Blackfoot artist and Indigenous Art Studio student Chataya Holy Singer was commissioned by the City of Lethbridge and ULethbridge to design a graphic for Orange Shirt Day. The design features First Nation, Métis and Inuit symbolism and can be interpreted in various ways with each symbol conveying its own message.
 
Join us in wearing your Orange Shirt to show your support for survivors and their families.
 

 

Make a donation to the Iikaisskini Student Initiatives Fund, which supports programming for Indigenous ULethbridge students. Give now

Get Support

By honouring Indigenous residential school survivors, their families, and communities on National Truth and Reconciliation Day, some individuals may experience a series of reactions, including renewed trauma, grief, and anger. There are resources available through the University, and within the community for students and employees to access support.  

The following supports are available for Indigenous students and staff:

  • ULethbridge Counselling Department, as an important mental health resource for our students.
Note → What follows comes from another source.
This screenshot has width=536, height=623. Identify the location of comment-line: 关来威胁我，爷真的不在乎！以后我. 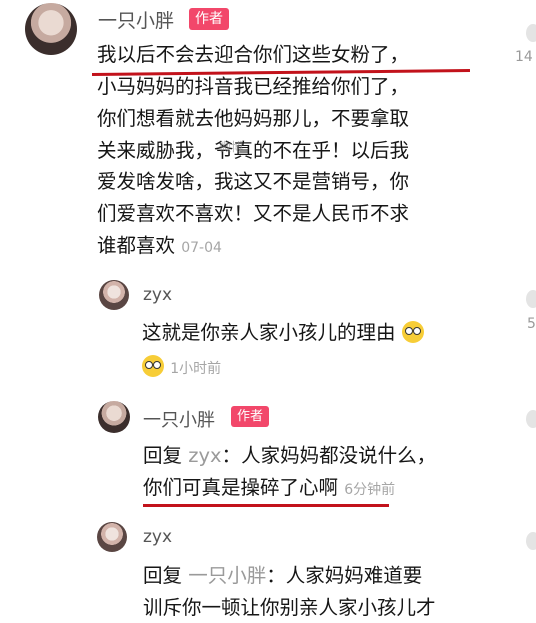
(254, 150).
Wilma Spear Chief is an Indigenous Counsellor in Counselling. 
  • NIHB AB Region’s telephone, which provides free counselling for all Status Indigenous Peoples: 1-800-232-7301.
  • IRS RHSP AB Region’s telephone: 1-888-495-6588. This is a great resource for anyone wishing to access mental health support for anyone who has been directly or indirectly impacted by the Indian Residential School system.

**Non-insured health benefits will cover the cost for counselling.

Other community resources include:

Employees can access support through the University’s Employee and Family Assistance Program (EFAP) managed by Homewood Health. For more information on recovery and coping strategies for dealing with a traumatic event, Homewood Health has put together some suggestions that can be found here. By contacting EFAP, employees can access confidential counselling services, and can be matched to a counsellor with expertise in Indigenous culture and/or the residential school system. 

For those wishing to access support through a more culturally traditional support, and wish to engage with Elders or Knowledge Keepers, they can contact Homewood Health with a self-identified Elder or Knowledge Keeper of their choosing. Homewood Health will provide the employee with an agreement to be completed and signed so that Homewood can arrange for an honorarium to be provided to that Elder or Knowledge Keeper in recognition of the support and wisdom provided.